Silver markets have fallen rather hard during most of the session on Friday but have also turned around to attempt to recover the 50-Day EMA.
Silver has fallen rather hard during the trading session on Friday, reaching down to the $19.00 level. However, we have bounced from there to recapture the 50-Day EMA, so that of course is a relatively bullish sign. At this point, I think it’s only a matter of time before we see an attempt to recover a bit more, but there’s obviously a lot of resistance just above that could come into the picture and pressure silver to the downside. Furthermore, the $20.00 level will obviously be an area of concern, so that psychologically important level, and of course an area where we had seen selling previously, could come into the picture and keep the market somewhat suppressed.

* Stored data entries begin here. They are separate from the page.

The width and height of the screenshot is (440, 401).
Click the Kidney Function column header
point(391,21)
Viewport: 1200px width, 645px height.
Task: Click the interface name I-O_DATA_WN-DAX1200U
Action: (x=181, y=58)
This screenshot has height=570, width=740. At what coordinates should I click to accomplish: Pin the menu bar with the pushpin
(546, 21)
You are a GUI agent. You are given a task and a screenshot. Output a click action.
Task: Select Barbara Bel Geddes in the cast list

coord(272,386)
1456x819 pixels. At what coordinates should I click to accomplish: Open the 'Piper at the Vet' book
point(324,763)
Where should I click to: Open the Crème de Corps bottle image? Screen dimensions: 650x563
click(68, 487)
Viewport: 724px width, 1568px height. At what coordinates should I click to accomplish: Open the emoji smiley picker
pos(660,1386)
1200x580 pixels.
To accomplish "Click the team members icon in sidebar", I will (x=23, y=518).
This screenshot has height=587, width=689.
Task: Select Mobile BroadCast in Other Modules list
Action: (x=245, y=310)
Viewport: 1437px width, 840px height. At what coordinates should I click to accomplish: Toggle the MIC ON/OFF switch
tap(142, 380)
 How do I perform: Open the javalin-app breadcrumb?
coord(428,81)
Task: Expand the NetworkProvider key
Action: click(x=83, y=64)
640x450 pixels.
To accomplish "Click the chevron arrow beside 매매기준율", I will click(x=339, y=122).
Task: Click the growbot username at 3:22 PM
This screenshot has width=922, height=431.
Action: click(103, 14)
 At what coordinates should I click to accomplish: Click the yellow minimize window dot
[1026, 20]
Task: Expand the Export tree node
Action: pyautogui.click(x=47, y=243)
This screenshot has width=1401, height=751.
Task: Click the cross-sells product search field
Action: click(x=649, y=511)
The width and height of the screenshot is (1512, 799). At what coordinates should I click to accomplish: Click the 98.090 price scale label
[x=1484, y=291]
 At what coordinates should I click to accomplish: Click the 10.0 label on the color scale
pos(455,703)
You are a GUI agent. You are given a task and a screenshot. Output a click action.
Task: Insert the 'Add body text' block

Furthermore, there’s a lot of concern out there when it comes to industrial demand, as the market has been dealing with a slowing economy. That’s not going to change anytime soon, so I do prefer to short silver, not necessarily buy it. Given enough time, I think we’ve got a situation we could go down to the $18.00 level, an area that has been massive support multiple times. If we were to break down below there, then the market is almost certainly going to fall apart.
Regardless, if I was going to buy a precious metal at this point, it would more likely than not be gold, as silver has the industrial component that is going to be working against them. Furthermore, the volatility of silver makes it much more difficult to hang onto in these times, so quite frankly I don’t see the need to do so. In fact, my favorite trait for silver is that when the US dollar rises, I short silver, but when the US dollar falls, I buy gold.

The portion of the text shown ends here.